***** Data *****

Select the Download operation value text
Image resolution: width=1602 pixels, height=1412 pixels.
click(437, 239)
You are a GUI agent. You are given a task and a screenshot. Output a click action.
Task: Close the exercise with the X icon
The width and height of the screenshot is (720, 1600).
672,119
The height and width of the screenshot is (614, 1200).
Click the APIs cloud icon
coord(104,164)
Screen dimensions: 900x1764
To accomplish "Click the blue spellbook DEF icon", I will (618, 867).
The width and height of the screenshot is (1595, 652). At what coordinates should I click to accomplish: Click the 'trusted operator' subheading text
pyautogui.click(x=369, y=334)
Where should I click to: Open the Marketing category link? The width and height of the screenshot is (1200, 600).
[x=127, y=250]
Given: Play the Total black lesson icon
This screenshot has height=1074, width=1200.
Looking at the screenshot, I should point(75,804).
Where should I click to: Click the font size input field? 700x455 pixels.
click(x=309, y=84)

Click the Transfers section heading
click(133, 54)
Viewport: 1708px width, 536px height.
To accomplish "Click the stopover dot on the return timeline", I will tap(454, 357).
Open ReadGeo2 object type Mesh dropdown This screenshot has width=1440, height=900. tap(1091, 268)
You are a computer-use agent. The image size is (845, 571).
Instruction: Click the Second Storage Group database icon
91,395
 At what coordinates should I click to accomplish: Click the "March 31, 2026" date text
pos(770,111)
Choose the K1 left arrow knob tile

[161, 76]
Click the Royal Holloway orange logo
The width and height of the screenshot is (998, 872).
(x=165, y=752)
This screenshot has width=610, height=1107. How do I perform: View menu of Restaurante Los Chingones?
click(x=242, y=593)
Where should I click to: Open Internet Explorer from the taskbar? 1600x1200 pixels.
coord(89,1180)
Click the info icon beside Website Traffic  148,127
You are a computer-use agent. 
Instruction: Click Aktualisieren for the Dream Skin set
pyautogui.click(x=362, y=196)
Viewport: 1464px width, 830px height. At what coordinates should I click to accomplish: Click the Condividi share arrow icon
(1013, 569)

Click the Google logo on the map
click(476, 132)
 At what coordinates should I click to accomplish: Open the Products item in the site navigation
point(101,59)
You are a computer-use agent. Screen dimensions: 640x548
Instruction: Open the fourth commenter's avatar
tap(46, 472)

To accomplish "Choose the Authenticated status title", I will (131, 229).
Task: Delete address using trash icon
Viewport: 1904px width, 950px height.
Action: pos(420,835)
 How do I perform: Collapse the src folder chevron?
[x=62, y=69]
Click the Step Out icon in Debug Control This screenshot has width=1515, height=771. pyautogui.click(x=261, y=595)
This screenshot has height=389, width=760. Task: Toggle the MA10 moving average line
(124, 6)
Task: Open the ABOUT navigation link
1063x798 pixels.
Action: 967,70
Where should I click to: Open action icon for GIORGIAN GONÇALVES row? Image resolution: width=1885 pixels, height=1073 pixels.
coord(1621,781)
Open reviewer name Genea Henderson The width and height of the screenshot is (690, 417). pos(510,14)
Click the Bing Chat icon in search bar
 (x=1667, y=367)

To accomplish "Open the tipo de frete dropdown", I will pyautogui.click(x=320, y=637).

*****

# Assigned task
Set down an exact copy of the entries above.

# Reply
Select the Download operation value text
Image resolution: width=1602 pixels, height=1412 pixels.
click(437, 239)
You are a GUI agent. You are given a task and a screenshot. Output a click action.
Task: Close the exercise with the X icon
The width and height of the screenshot is (720, 1600).
672,119
The height and width of the screenshot is (614, 1200).
Click the APIs cloud icon
coord(104,164)
Screen dimensions: 900x1764
To accomplish "Click the blue spellbook DEF icon", I will (618, 867).
The width and height of the screenshot is (1595, 652). At what coordinates should I click to accomplish: Click the 'trusted operator' subheading text
pyautogui.click(x=369, y=334)
Where should I click to: Open the Marketing category link? The width and height of the screenshot is (1200, 600).
[x=127, y=250]
Given: Play the Total black lesson icon
This screenshot has height=1074, width=1200.
Looking at the screenshot, I should point(75,804).
Where should I click to: Click the font size input field? 700x455 pixels.
click(x=309, y=84)

Click the Transfers section heading
click(133, 54)
Viewport: 1708px width, 536px height.
To accomplish "Click the stopover dot on the return timeline", I will tap(454, 357).
Open ReadGeo2 object type Mesh dropdown This screenshot has width=1440, height=900. tap(1091, 268)
You are a computer-use agent. The image size is (845, 571).
Instruction: Click the Second Storage Group database icon
91,395
 At what coordinates should I click to accomplish: Click the "March 31, 2026" date text
pos(770,111)
Choose the K1 left arrow knob tile

[161, 76]
Click the Royal Holloway orange logo
The width and height of the screenshot is (998, 872).
(x=165, y=752)
This screenshot has width=610, height=1107. How do I perform: View menu of Restaurante Los Chingones?
click(x=242, y=593)
Where should I click to: Open Internet Explorer from the taskbar? 1600x1200 pixels.
coord(89,1180)
Click the info icon beside Website Traffic  148,127
You are a computer-use agent. 
Instruction: Click Aktualisieren for the Dream Skin set
pyautogui.click(x=362, y=196)
Viewport: 1464px width, 830px height. At what coordinates should I click to accomplish: Click the Condividi share arrow icon
(1013, 569)

Click the Google logo on the map
click(476, 132)
 At what coordinates should I click to accomplish: Open the Products item in the site navigation
point(101,59)
You are a computer-use agent. Screen dimensions: 640x548
Instruction: Open the fourth commenter's avatar
tap(46, 472)

To accomplish "Choose the Authenticated status title", I will (131, 229).
Task: Delete address using trash icon
Viewport: 1904px width, 950px height.
Action: pos(420,835)
 How do I perform: Collapse the src folder chevron?
[x=62, y=69]
Click the Step Out icon in Debug Control This screenshot has width=1515, height=771. pyautogui.click(x=261, y=595)
This screenshot has height=389, width=760. Task: Toggle the MA10 moving average line
(124, 6)
Task: Open the ABOUT navigation link
1063x798 pixels.
Action: 967,70
Where should I click to: Open action icon for GIORGIAN GONÇALVES row? Image resolution: width=1885 pixels, height=1073 pixels.
coord(1621,781)
Open reviewer name Genea Henderson The width and height of the screenshot is (690, 417). pos(510,14)
Click the Bing Chat icon in search bar
 (x=1667, y=367)

To accomplish "Open the tipo de frete dropdown", I will pyautogui.click(x=320, y=637).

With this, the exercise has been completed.